2. A method as in claim 1, in which the data structure is a hash table.

3. A method as in claim 1,

in which the step of mapping the virtual memory units having identical contents further comprises write-protecting selected ones of the virtual memory units that are mapped to the single instance.

4. A method as in claim 3, which any and all of the virtual memory units that are mapped to the single instance are write-protected.

5. A method as in claim 3, further including the following steps:

sensing a request by any context to write to any write-protected virtual memory unit and, upon sensing such request,

for the requesting context, generating in the hardware memory a private copy of the write-protected virtual memory unit; and

remapping the write-protected virtual memory unit to the private copy.

6. A method as in claim 3, further comprising the step of identifying virtual memory units that have a relatively high probability of impending modification.

7. A method as in claim 6, further comprising the following steps:

designating as temporarily non-sharable the virtual memory units that have the relatively high probability of impending modification; and

deferring the step of mapping to the single instance for the temporarily non-sharable virtual memory units.

8. A method as in claim 6, further comprising the following steps:

designating as temporarily non-sharable the virtual memory units that have the relatively high probability of impending modification; and

deferring the step of write-protecting each temporarily non-sharable virtual memory unit until a subsequent identification of a different one of the virtual memory units having contents identical to the respective temporarily non-sharable virtual memory unit.

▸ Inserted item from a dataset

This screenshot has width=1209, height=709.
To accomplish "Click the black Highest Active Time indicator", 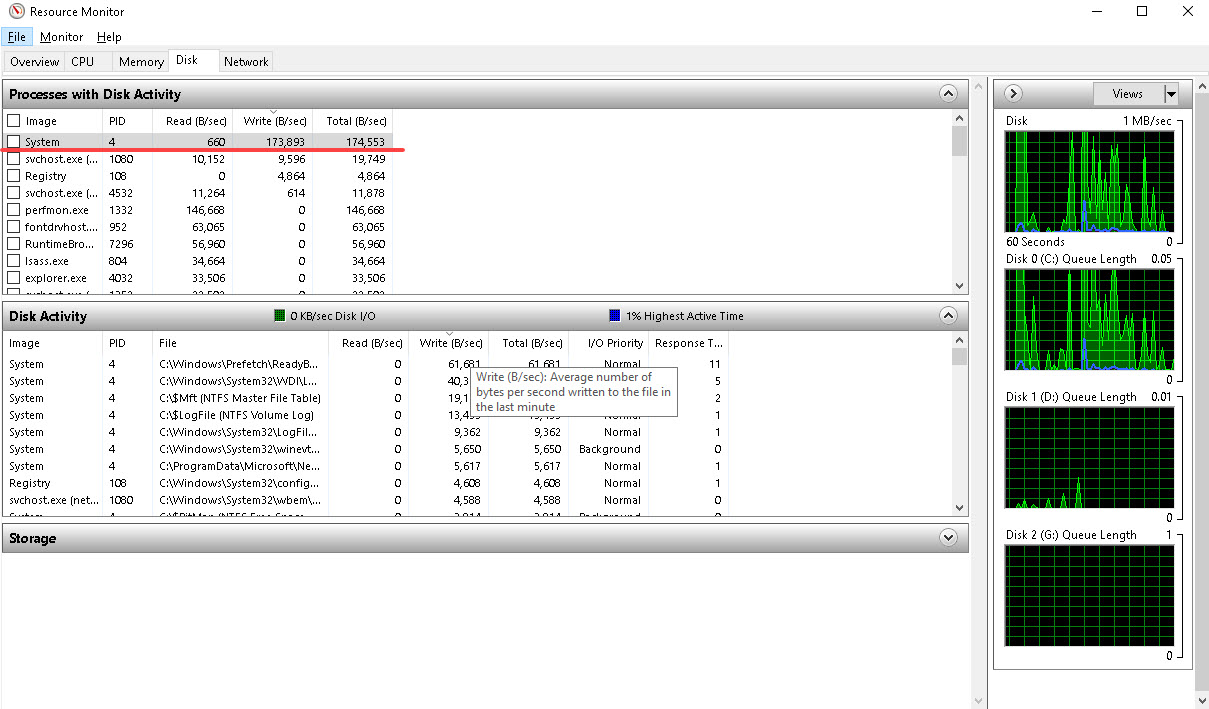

9. A method as in claim 3, further comprising deferring the step of write-protecting each virtual memory unit for which no other virtual memory unit has yet been identified as having identical contents.

10. A method as in claim 1, in which the step of identifying virtual memory units that have identical contents comprises randomly selecting the virtual memory units for content comparison with at least one other of the virtual memory units.

11. A method as in claim 1, in which the step of identifying virtual memory units that have identical contents comprises selecting the virtual memory units for content comparison with at least one other of the virtual memory units according to a predetermined heuristic criterion.

12. A method as in claim 1, in which the step of identifying virtual memory units is performed during a system idle time.

13. A method as in claim 1, in which at least one context is a virtual machine.

14. A method as in claim 1, in which at least one context is a virtual disk.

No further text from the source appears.